Around 8:00 p.m. on January 11, 1999, Williams picked up Coleman, Rhodes, and Mario Means in a stolen Nissan Altima. Coleman removed a .25 automatic pistol from the trunk of the car. Both Johnson and George Gates, the victim’s brother, testified they saw Coleman with the gun earlier in the day. Rhodes testified that when they entered the car, Williams asked, “Do you know what we fixin’ to do?” When Rhodes indicated he did not know, Williams answered, “We fixin’ to kill him.” When Rhodes asked who they intended to kill, Williams answered, “Orlando Gates.”

Williams, Coleman, Rhodes, and Means then went to Williams’ house, and Williams asked Rhodes to get the victim, who was inside the house. When Rhodes knocked on the door, Gates came out of the house. Gates got into the car, and Rhodes went inside Williams’ house. Gates then came back inside Williams’ house and told Rhodes “Come on, we’re leaving.” Rhodes then got into the car with Williams, Coleman, Means, and Gates.

Means testified that while Rhodes was inside Williams’ house, Williams and Coleman began to whisper to each other. Williams asked, “Do they know what we fixin’ to do?” Coleman said, “No.” Williams then asked, “Do they know we fixin’ to kill him?” Williams and Coleman then laughed.
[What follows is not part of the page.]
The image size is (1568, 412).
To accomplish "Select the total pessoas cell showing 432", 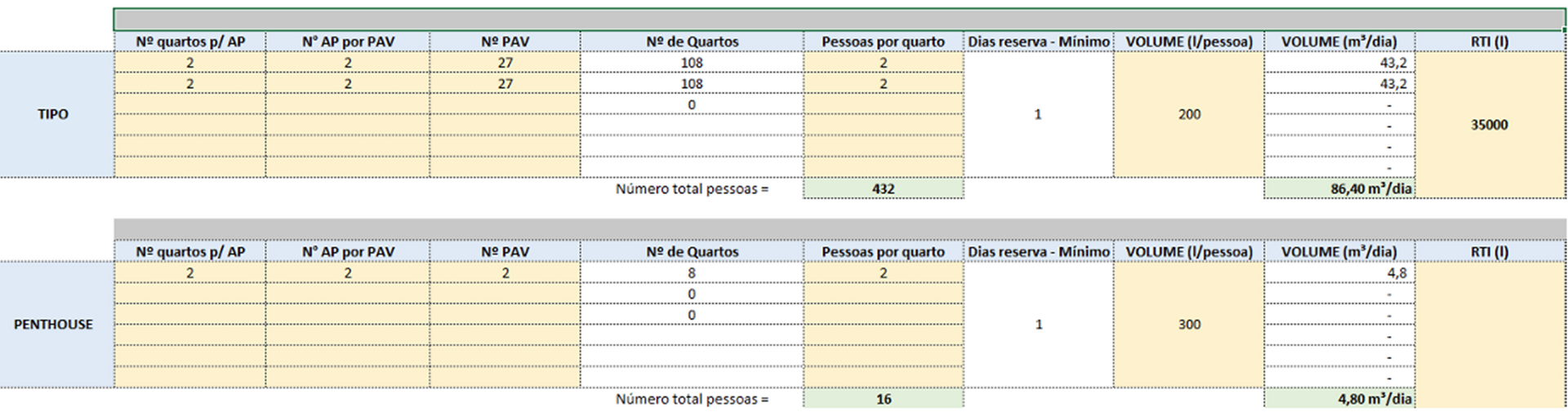I will (883, 188).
Williams was driving the Altima, and Coleman sat in the front passenger seat. Rhodes, Means, and Gates sat in the back seat with Gates sitting between Rhodes and Means. Williams drove to the “waterfall,” an isolated, wooded area at the south end of Prospect Street in Memphis.

When they arrived at the “waterfall,” Williams pulled the car into a ditch and told everyone to get out because the car was stuck. Rhodes and Means testified they all tried to push the car, but Williams had his foot on the brake. Means told Williams to get his foot off the brake, and when he did, they pushed the car up the hill.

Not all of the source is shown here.